Nadine & Evan
Wedding · Marco Polo, Gudauri · 30 guests
Thirty guests, one hotel full of stairs and books, and a ceremony on an open plateau above Gudauri — a timber triangle against the ridge, and a schedule built around the sunset.

- Format
- Wedding
- Venue
- Marco Polo Hotel, Gudauri
- Region
- Greater Caucasus, Georgia
- Date
- August 13, 2025
- Guests
- ~30
ScopeFull organization by SENTI — concept to completion
A morning among the pines
Marco Polo in Gudauri is a ski hotel in August: wide staircases, a library lounge, balconies facing the slope — and almost nobody in it but the wedding. The whole morning stayed inside one building on purpose. The groom's white dinner jacket buttoned by the window, the groomsmen gathering in black on the stairs, the bridesmaids in dusty pink descending to meet them. When the day's only logistics is one drive up the mountain, nobody spends the morning in a car.


A triangle against the ridge
The ceremony stood on an open plateau above the resort, facing the main ridge. Instead of a floral arch we set a timber triangle — the same shape as the peaks behind it — and let the mountains be the decoration. Thirty white chairs, a short aisle in the grass, and a horizon no ballroom can rent.

The party at altitude
After the vows the plateau turned into a set: bridesmaids in pink around the triangle, the groomsmen walking the grass line in black, petals against the wind. A wedding of thirty means the whole party fits into one frame — the afternoon was planned around that arithmetic.

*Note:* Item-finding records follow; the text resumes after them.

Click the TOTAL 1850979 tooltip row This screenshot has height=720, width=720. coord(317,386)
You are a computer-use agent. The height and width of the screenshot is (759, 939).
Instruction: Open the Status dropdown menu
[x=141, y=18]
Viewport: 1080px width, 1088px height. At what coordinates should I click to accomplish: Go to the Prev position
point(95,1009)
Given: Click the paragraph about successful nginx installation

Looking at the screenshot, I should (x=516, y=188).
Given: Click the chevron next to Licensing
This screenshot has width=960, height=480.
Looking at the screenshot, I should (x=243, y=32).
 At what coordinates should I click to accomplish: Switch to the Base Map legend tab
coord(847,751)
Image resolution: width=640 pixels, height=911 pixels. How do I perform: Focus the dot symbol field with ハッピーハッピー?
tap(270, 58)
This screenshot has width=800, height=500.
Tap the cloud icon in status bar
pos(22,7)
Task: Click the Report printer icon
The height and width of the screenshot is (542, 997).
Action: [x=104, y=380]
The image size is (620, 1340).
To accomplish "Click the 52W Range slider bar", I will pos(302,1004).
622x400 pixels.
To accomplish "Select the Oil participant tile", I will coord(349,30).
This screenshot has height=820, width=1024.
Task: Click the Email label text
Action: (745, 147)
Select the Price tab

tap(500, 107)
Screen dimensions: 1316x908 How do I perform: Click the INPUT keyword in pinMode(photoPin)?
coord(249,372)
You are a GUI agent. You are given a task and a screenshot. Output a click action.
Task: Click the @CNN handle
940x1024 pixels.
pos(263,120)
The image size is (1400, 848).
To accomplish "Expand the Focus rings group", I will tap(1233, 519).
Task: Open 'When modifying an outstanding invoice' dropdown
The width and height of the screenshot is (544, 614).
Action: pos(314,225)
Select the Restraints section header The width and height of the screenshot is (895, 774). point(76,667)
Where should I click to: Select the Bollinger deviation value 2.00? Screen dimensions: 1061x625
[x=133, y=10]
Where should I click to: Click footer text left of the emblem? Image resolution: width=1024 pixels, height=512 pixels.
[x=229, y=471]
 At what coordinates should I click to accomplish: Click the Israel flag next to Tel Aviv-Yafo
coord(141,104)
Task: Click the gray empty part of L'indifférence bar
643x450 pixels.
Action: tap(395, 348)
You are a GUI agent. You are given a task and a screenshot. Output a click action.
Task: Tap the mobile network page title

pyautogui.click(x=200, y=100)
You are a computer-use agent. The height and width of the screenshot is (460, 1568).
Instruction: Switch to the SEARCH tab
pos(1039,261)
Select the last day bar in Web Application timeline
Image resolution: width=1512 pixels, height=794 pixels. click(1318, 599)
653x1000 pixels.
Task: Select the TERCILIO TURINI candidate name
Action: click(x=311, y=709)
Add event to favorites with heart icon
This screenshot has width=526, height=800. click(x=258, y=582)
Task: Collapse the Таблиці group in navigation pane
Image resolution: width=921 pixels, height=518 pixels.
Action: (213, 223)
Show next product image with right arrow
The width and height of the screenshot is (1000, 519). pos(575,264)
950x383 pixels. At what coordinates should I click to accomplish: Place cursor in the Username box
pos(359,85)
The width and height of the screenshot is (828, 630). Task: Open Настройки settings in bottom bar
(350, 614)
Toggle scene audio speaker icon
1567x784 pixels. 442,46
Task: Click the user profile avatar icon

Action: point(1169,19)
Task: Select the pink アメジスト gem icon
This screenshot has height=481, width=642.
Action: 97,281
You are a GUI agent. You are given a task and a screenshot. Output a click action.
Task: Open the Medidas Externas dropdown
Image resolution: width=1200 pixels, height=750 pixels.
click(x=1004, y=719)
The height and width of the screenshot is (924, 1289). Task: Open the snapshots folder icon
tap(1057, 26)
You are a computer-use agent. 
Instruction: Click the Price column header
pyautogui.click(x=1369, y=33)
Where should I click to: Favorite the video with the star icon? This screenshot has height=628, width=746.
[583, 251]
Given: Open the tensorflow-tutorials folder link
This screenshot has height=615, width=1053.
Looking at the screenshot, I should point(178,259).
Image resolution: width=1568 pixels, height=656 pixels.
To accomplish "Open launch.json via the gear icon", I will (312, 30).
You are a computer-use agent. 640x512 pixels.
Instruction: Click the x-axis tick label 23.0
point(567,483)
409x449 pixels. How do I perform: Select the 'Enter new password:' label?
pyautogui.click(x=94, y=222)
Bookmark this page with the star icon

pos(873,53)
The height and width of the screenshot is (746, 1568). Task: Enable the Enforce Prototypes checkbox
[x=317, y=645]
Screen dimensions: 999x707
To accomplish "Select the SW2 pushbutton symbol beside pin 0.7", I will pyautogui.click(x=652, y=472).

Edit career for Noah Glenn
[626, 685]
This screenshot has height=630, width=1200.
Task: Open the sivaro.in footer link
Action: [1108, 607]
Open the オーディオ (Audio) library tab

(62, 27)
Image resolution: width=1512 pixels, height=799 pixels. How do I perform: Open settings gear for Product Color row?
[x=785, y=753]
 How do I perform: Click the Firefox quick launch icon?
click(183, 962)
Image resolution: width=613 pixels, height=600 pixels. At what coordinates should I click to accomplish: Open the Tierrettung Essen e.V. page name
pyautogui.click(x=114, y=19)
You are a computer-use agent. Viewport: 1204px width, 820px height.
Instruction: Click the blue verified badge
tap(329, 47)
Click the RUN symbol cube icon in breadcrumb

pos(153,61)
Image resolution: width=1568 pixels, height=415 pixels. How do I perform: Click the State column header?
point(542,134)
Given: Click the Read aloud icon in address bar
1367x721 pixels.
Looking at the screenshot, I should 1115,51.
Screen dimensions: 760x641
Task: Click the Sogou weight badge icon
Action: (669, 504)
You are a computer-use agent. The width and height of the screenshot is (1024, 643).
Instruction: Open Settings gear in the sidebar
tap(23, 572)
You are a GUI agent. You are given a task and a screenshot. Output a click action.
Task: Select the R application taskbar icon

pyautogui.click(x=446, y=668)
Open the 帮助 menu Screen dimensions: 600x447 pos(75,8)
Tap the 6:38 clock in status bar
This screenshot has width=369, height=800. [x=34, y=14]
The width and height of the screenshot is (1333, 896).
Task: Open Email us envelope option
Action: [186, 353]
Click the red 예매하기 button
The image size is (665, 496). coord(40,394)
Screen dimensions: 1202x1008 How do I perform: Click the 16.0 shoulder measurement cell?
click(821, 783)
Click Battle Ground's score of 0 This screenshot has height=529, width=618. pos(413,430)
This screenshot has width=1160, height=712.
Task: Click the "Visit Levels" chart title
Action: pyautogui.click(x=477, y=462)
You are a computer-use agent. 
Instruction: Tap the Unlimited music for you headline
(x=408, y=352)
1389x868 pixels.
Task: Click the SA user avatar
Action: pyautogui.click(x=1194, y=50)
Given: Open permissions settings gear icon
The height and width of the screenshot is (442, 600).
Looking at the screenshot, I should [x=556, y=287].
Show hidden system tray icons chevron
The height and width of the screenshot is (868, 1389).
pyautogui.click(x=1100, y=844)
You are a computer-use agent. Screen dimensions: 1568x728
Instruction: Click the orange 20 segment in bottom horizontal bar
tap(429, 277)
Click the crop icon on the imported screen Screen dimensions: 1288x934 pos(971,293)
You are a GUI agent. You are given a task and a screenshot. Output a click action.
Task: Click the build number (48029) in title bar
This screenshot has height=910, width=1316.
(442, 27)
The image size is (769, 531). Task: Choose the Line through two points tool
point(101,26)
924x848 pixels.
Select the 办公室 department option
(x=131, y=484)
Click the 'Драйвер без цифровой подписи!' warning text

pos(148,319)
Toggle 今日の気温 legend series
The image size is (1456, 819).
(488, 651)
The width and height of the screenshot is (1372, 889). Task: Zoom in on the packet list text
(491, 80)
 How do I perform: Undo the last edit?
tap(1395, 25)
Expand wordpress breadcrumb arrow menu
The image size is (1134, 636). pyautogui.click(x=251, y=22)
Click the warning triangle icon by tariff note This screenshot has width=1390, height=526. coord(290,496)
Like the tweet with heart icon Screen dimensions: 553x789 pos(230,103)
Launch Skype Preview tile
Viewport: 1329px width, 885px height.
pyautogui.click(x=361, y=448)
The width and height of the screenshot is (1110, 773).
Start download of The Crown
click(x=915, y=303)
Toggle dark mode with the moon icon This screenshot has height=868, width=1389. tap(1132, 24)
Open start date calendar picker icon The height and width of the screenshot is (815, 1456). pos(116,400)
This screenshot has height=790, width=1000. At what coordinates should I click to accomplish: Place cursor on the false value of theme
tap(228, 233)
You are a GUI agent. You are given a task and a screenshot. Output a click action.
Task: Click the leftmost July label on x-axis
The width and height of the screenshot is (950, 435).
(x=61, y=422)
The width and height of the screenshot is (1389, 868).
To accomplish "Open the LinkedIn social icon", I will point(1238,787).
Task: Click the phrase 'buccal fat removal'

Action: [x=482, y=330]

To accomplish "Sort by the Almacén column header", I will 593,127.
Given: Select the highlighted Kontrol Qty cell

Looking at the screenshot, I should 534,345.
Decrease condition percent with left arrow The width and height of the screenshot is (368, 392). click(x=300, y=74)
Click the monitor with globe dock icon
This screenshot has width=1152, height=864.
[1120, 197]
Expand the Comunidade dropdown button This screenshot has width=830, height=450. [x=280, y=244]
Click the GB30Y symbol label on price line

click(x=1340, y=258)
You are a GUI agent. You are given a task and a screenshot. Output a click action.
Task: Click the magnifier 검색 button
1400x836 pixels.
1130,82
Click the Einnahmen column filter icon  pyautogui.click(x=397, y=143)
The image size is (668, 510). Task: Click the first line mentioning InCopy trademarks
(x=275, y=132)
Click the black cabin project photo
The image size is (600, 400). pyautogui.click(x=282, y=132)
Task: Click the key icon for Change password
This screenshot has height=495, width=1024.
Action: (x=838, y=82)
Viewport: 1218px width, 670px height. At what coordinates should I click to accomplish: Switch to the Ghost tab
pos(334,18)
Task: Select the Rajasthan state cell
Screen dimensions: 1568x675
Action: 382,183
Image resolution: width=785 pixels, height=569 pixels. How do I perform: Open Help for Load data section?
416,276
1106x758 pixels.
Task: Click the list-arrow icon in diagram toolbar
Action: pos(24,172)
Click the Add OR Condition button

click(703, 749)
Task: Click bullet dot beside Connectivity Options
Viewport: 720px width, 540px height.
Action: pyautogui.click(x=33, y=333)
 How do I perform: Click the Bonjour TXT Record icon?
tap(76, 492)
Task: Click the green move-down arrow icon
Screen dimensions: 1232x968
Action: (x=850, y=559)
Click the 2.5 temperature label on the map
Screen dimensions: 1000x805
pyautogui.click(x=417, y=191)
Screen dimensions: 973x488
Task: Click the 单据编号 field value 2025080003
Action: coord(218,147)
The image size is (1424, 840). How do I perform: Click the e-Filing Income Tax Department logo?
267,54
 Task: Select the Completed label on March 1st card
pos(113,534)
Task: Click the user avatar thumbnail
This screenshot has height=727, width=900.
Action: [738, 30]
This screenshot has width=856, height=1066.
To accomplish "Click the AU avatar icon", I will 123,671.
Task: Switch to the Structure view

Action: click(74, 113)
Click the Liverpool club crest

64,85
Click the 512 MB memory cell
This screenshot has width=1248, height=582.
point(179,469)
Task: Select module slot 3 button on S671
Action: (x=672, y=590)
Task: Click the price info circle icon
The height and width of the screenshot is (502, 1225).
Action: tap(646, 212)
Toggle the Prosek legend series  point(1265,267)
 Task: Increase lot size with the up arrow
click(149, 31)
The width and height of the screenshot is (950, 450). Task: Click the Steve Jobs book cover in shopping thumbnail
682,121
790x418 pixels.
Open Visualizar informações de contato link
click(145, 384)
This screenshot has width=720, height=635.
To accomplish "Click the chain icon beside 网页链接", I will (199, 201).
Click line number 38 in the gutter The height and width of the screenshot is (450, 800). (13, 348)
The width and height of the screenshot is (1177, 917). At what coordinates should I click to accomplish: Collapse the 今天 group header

The arch repeats the mountains; everything else was placed so the ridge could do the talking.

A walk into the valley
Then the schedule went quiet on purpose: the couple walked out into the high valley alone with the photographer. Against that scale, two figures read as a signature on a landscape. This is the hour a couple actually remembers, so we guard it.

The sun drops behind the ridge
Dinner waited below; the mountain kept the last scene. As the sun fell behind the ridge, the set closed in black and white — a kiss against the backlight, the valley already in shadow. In the mountains you do not schedule the sunset; you schedule everything else around it.